# start of Entries provided

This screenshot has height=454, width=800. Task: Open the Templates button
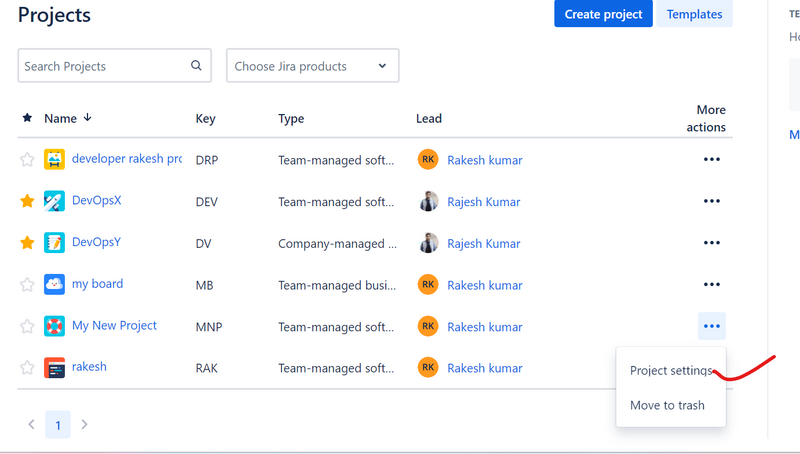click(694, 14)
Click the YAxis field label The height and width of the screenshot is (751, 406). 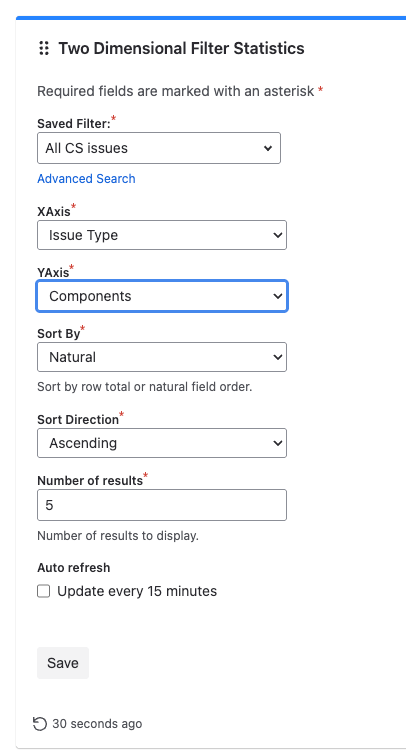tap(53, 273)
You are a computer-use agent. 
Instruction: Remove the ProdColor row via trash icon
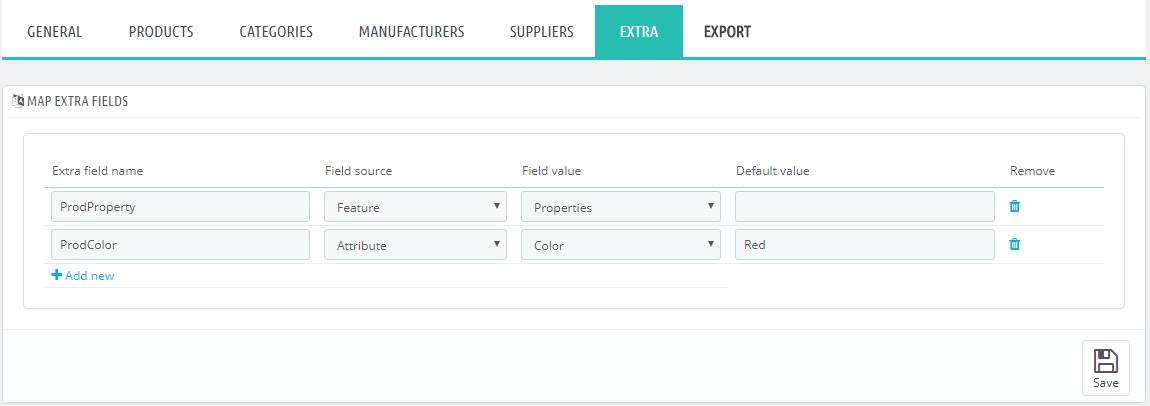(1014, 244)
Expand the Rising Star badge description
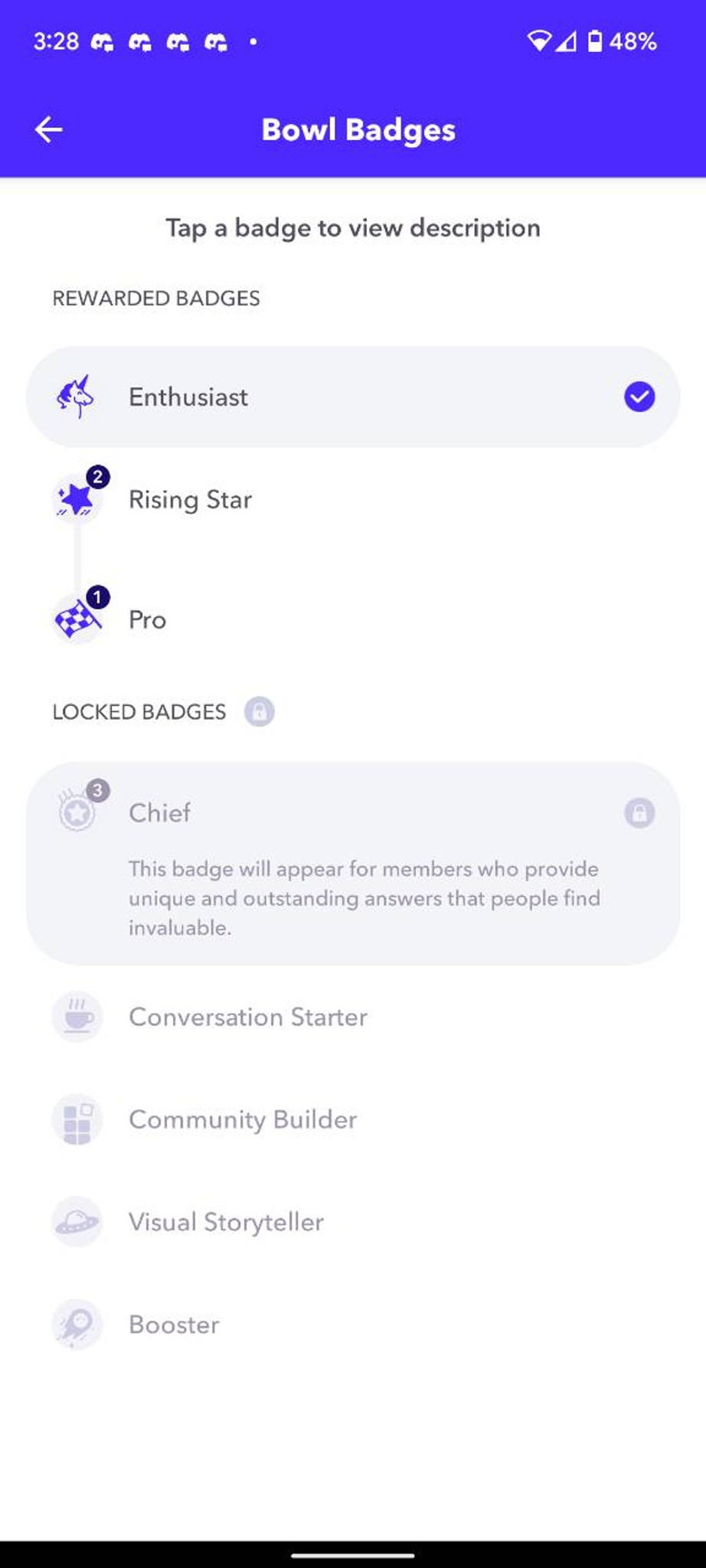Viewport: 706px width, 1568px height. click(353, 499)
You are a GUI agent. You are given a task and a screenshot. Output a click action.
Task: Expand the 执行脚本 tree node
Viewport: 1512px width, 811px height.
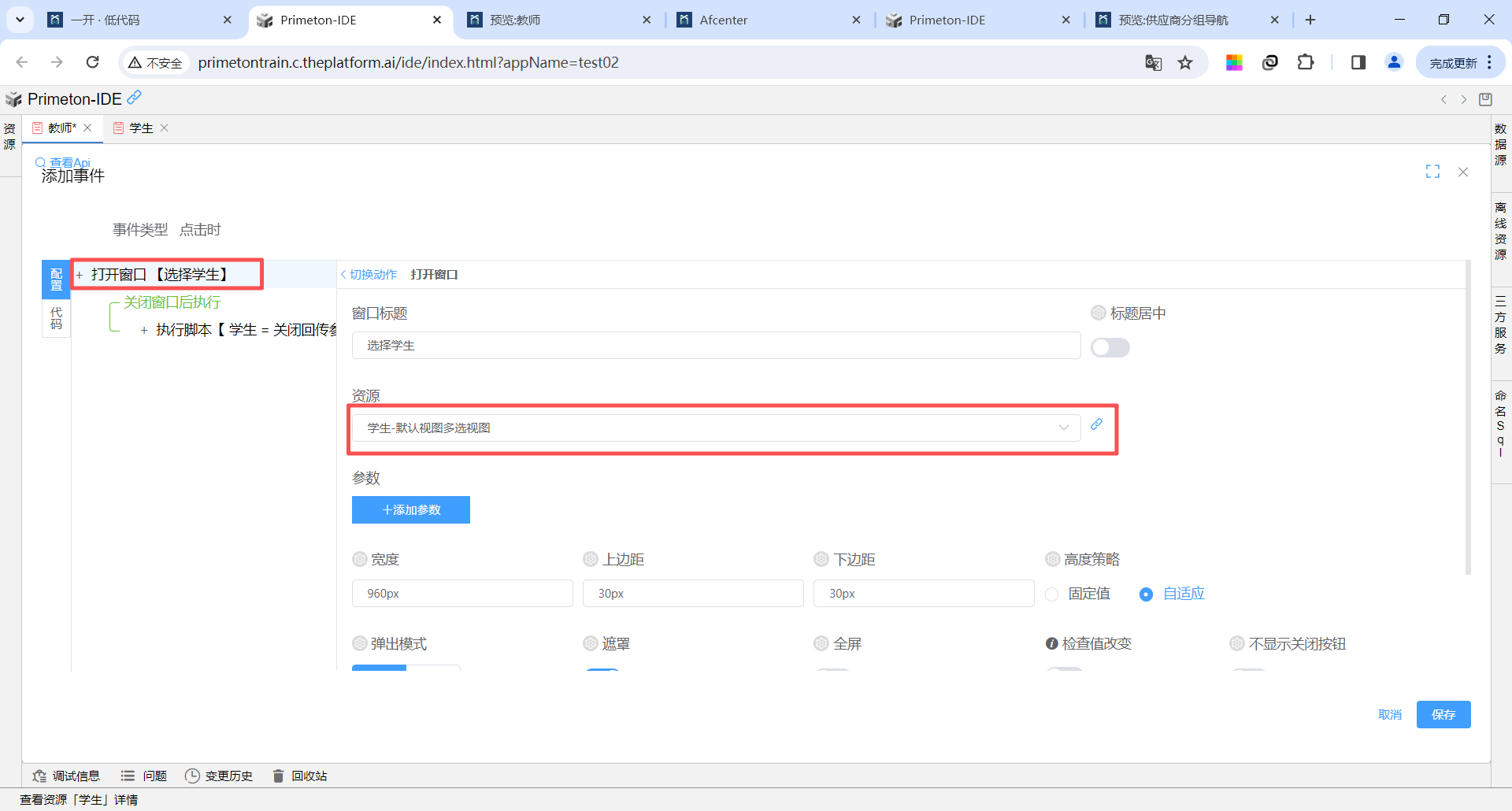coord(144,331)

# end of Entries provided

● **What you should do**: Could you render the lines above, from the one containing "Expand the Rising Star badge description" through the end of the items (both ends included), as a Markdown table with the columns Number and Content, skipping blank lines and leaving the pictures out?

● **Output for this task**:
| Number | Content |
|---|---|
| 1 | Expand the Rising Star badge description |
| 2 | Viewport: 706px width, 1568px height. click(353, 499) |
| 3 | You are a GUI agent. You are given a task and a screenshot. Output a click action. |
| 4 | Task: Expand the 执行脚本 tree node |
| 5 | Viewport: 1512px width, 811px height. |
| 6 | coord(144,331) |